#### Task to complete:
Reproduce every row below word for word, but leave out the pictures.

(Rows from a screen grounding dataset)
---
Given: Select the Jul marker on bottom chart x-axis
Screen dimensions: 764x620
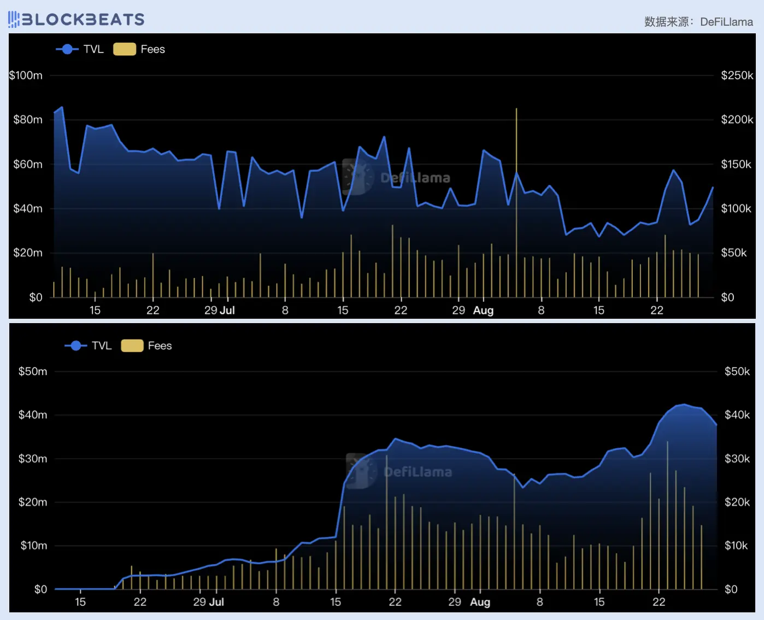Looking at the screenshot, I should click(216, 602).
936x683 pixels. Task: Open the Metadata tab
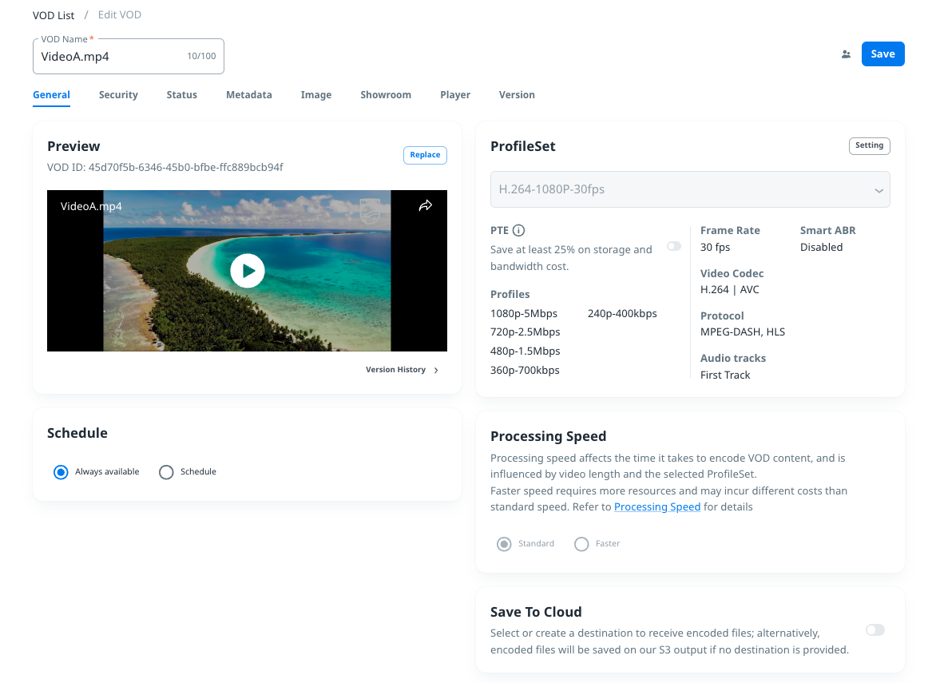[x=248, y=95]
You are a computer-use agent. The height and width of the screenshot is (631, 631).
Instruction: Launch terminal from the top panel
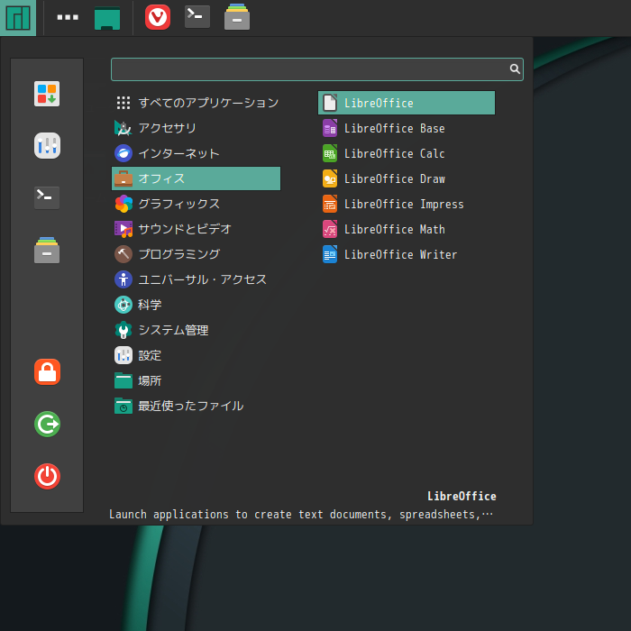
---
#### Exercise solution:
Given: Select the Jul marker on bottom chart x-axis
Screen dimensions: 764x620
Looking at the screenshot, I should click(216, 602).
936x683 pixels. Task: Open the Metadata tab
[x=248, y=95]
You are a computer-use agent. The height and width of the screenshot is (631, 631).
Instruction: Launch terminal from the top panel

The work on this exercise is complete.